We solved a filament structure following cryosparc helical processing tutorial, it’s very helpful! We are trying to figure out the direction of the filament growth on raw micrograph, i.e., the orientation of a filament on raw micrograph. Is there a way for this purpose?
Thanks in advance!
I added it a couple months ago, because I got frustrated figuring out the particle coordinate conversions in one dataset. It uses a .star file and shows the particle picks on a micrograph (either a specific one you choose, or one with ~the median number of particles).
Thanks! So I need to convert the refined filament segments to star file. And use your script to label the pick by AnglePsi? This function is already in your script or still need to be modified?
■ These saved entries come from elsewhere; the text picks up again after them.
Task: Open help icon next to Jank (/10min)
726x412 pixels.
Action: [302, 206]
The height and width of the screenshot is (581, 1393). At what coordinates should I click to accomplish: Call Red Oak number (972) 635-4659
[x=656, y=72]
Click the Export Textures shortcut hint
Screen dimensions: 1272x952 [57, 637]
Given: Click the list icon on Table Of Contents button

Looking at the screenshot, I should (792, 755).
If you’re referring to the in-plane rotation angle of the filament, CryoSPARC stores this internally in the filament/filament_pose field, assuming that particle picking was done in CryoSPARC via the Filament Tracer. This is estimated during picking.
If picking was done elsewhere, you can instead use the 3D alignments to determine the in-plane rotation angle, as @DanielAsarnow pointed out (by converting CryoSPARC’s alignments3D/pose from axis-angle format to Euler angles in RELION’s format – then as Daniel mentioned rlnAnglePsi holds the third Euler angle which should be in-plane rotation)
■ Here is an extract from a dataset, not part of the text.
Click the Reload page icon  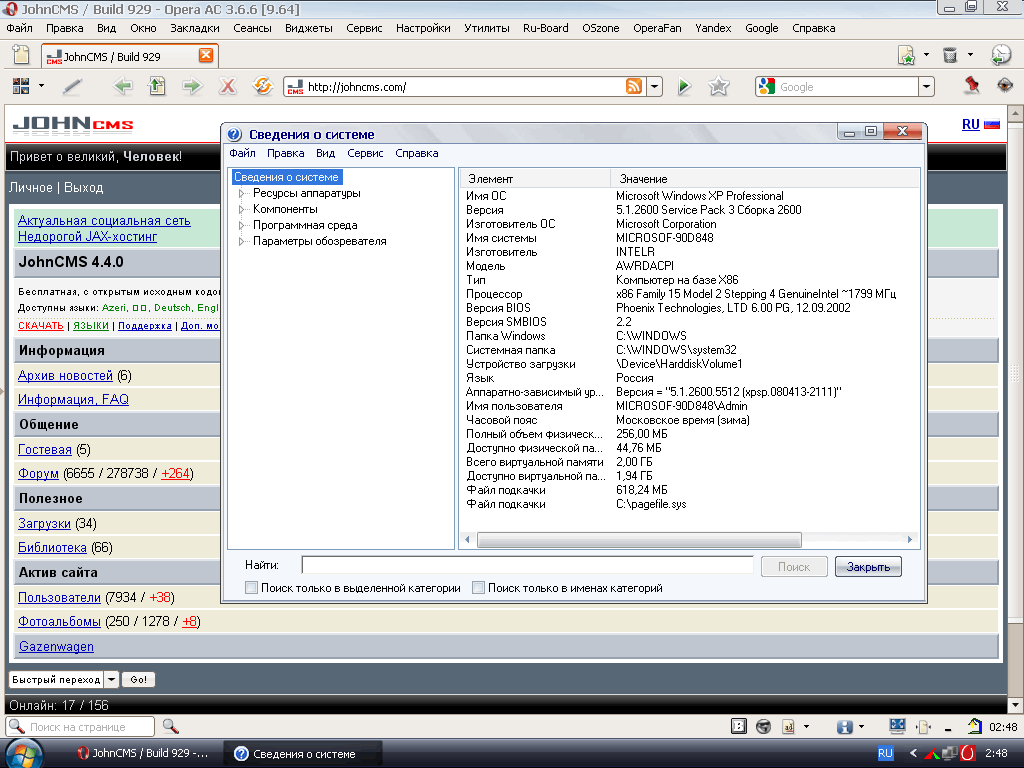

After convert the segments to star file, my colleague fellow helps me plot the lnAnglePsi with Daniel’s script, see the following figure (red arrow), is the orientation supposed to be pointed to different directions?
Great, glad you got that to work! There is also a .ipynb (or you could copy my code into a new one) on my pyem-nb github, if you want to do it more interactively.
Right now my cs conversion code is copying the filament_pose, and then overwriting that with the AnglePsi if there are also angles from 3D refinement.
So for your refined particles this is showing you the refined angles for each particle. If you use just the picked particles before refinement you should be able to see the angle from picking the filaments instead. If you load up the .cs file directly in your new script (np.load('file.cs')) you could get it out from the final .cs file as well as noted by @mmclean. The conversion of the angle is demonstrated in pyem/pyem/metadata.py:cryosparc_2_cs_filament_parameters().
As to what you see - I think a perfect refinement of a perfectly flat and straight filament would show the angles to all be aligned. In practice you probably have some residual tilt, some bending, slightly variable twists, as well as noisy particles that aren’t perfectly refined. I am not sure what the expected errors should be but if you have access to some super-high res filament data that would be an interesting point of comparison.
That’s a interesting point. Currently the filament can be refined to 3.1-3.5A by helical refine with symmetry. Though I did see some junk particles when I do 2d with large number of classes. Maybe using your idea could further purify the particles more efficiently.